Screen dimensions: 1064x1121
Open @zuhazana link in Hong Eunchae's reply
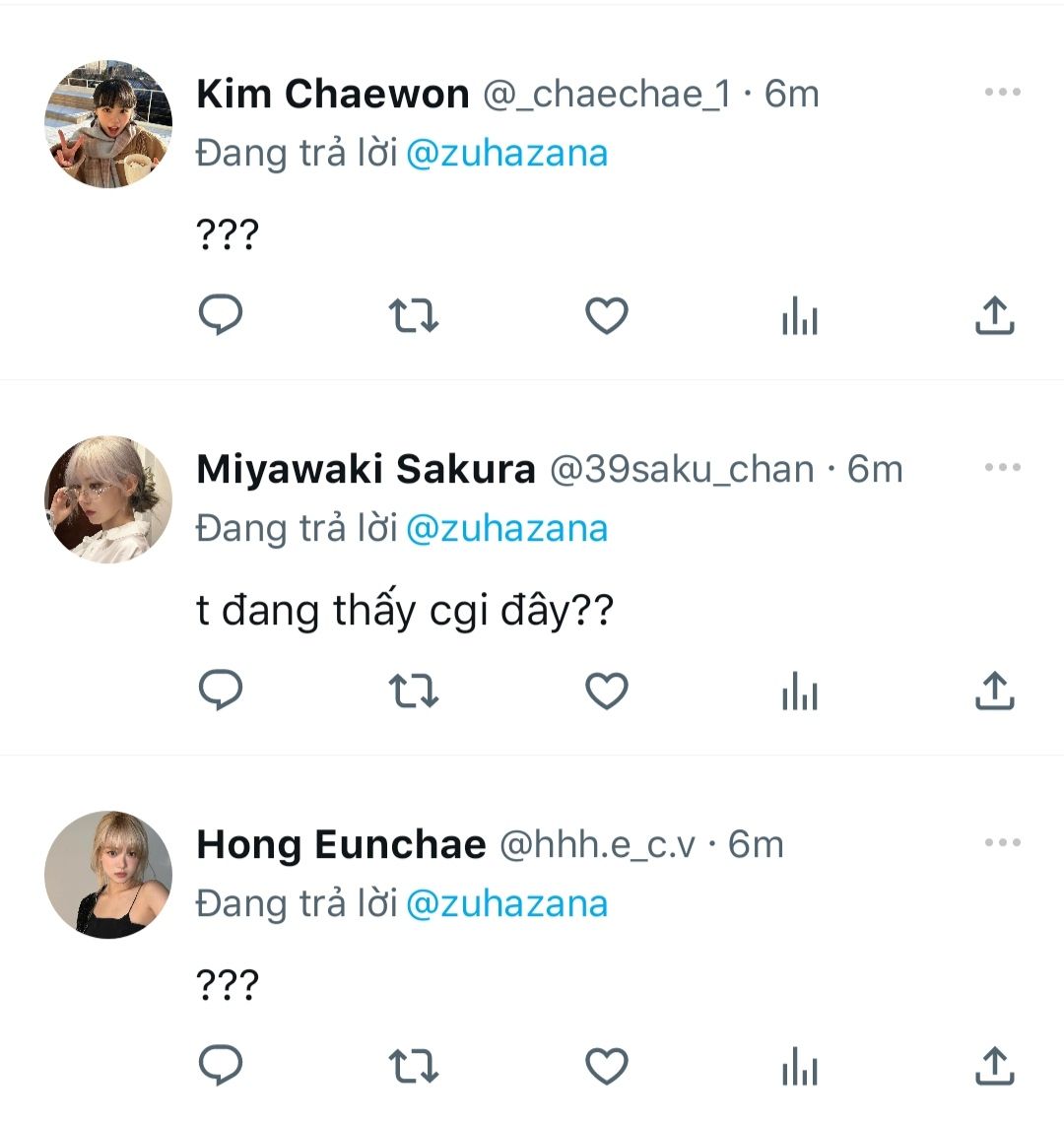point(506,904)
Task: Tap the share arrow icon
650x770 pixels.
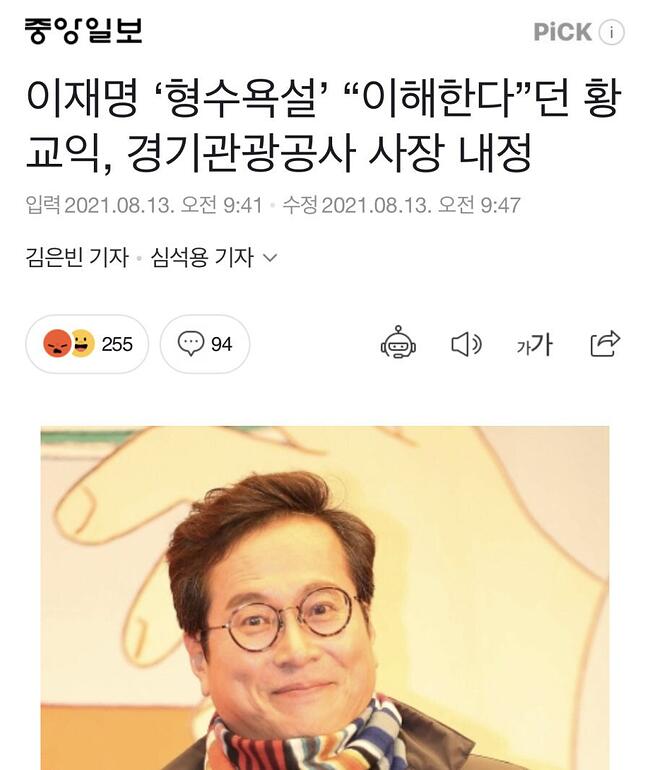Action: 605,343
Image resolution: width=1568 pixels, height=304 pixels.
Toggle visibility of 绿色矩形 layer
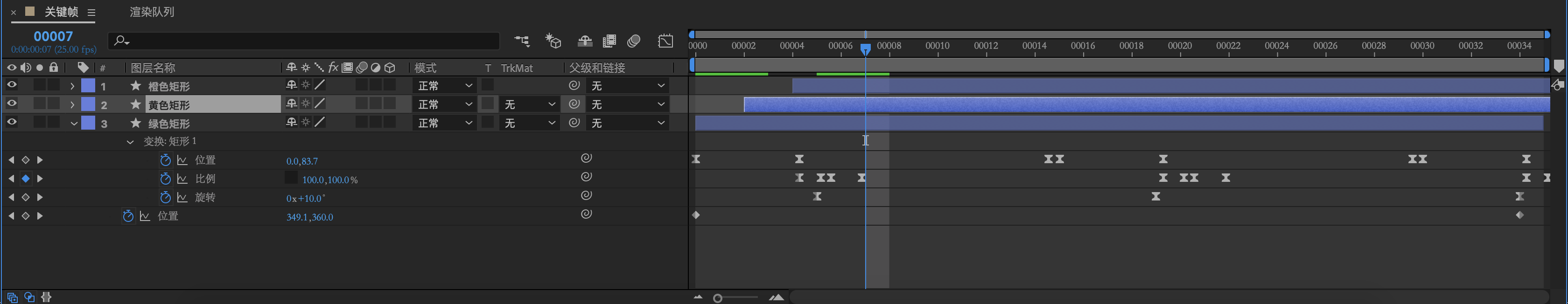click(12, 122)
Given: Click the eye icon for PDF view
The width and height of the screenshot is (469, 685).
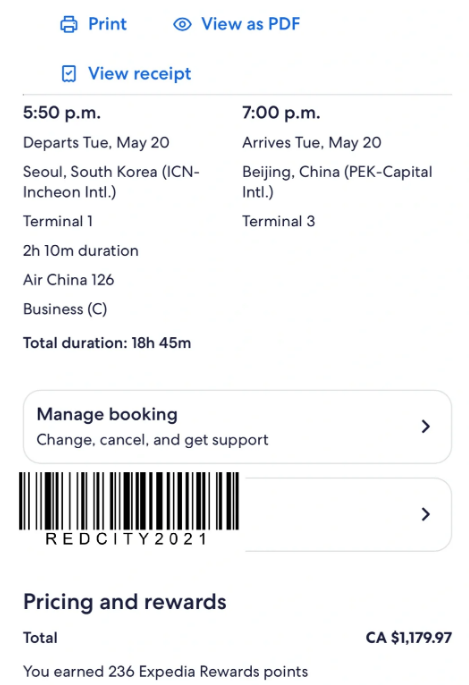Looking at the screenshot, I should (182, 24).
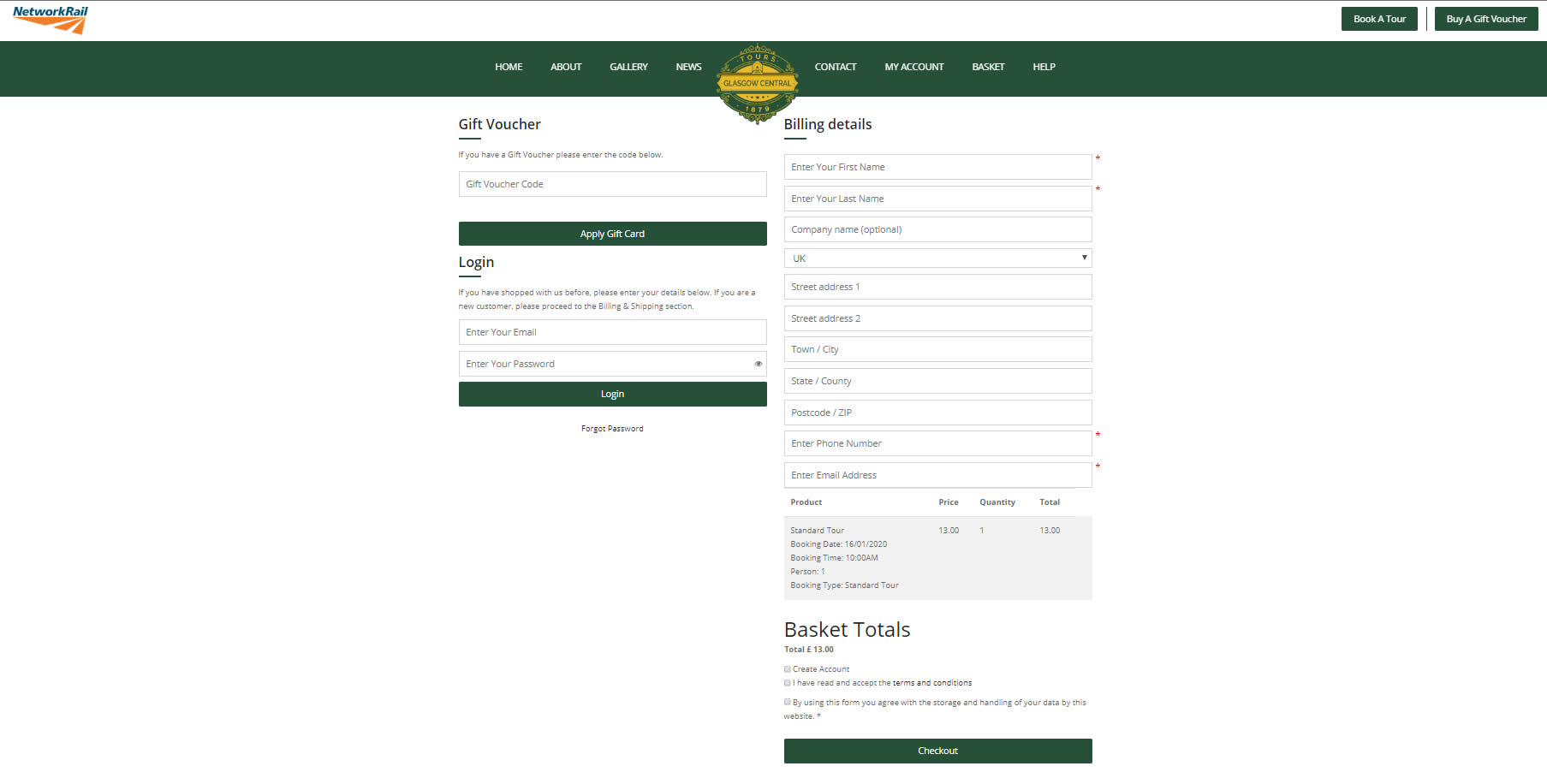Open the Forgot Password link
This screenshot has width=1547, height=784.
coord(612,429)
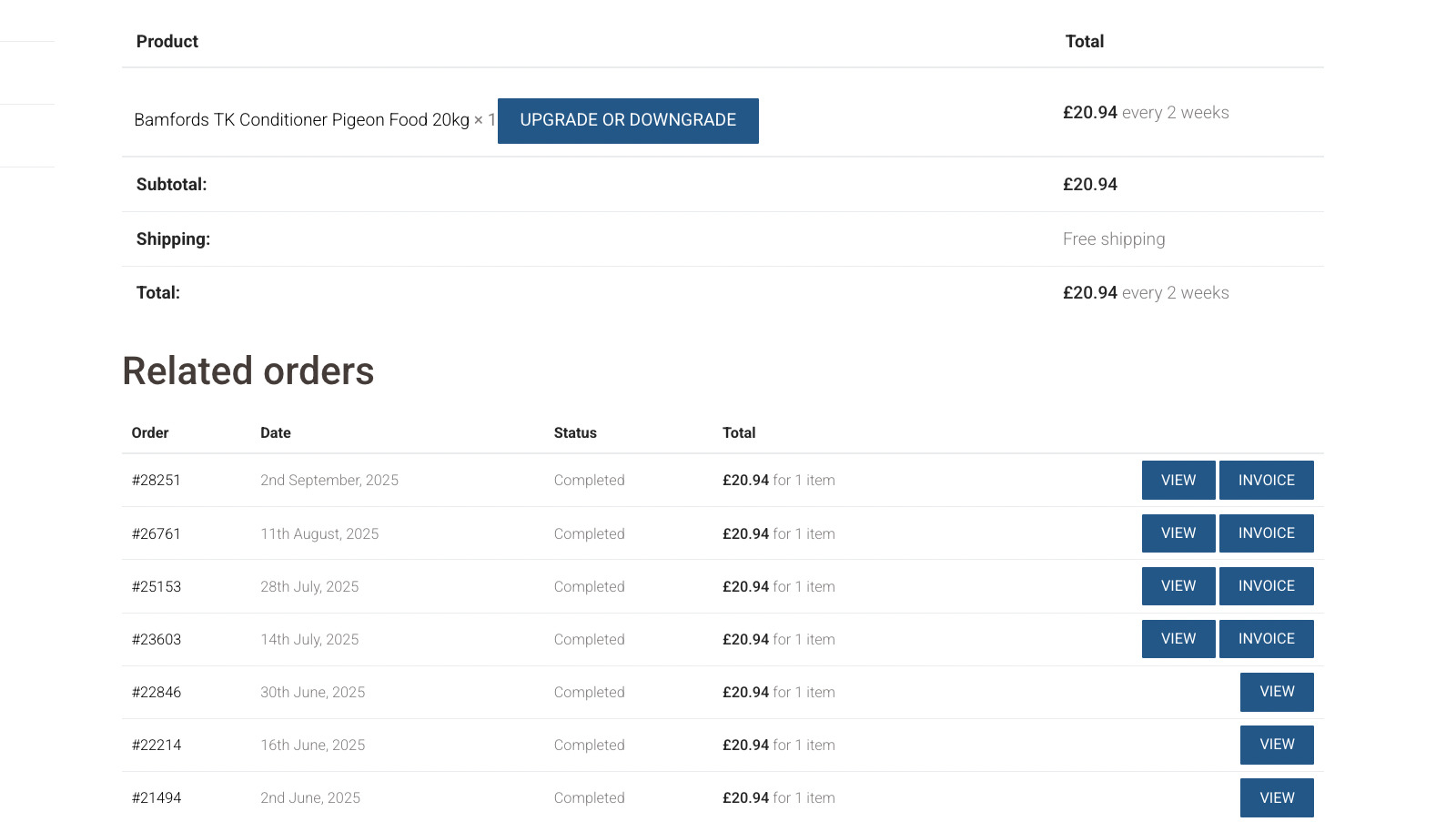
=======
Could you write out verbatim only those lines that run from the line containing "Toggle visibility of 绿色矩形 layer" through the end of the listing above, both included, without the pictures?

Toggle visibility of 绿色矩形 layer
click(12, 122)
Given: Click the eye icon for PDF view
The width and height of the screenshot is (469, 685).
Looking at the screenshot, I should (182, 24).
Open the Forgot Password link
This screenshot has width=1547, height=784.
coord(612,429)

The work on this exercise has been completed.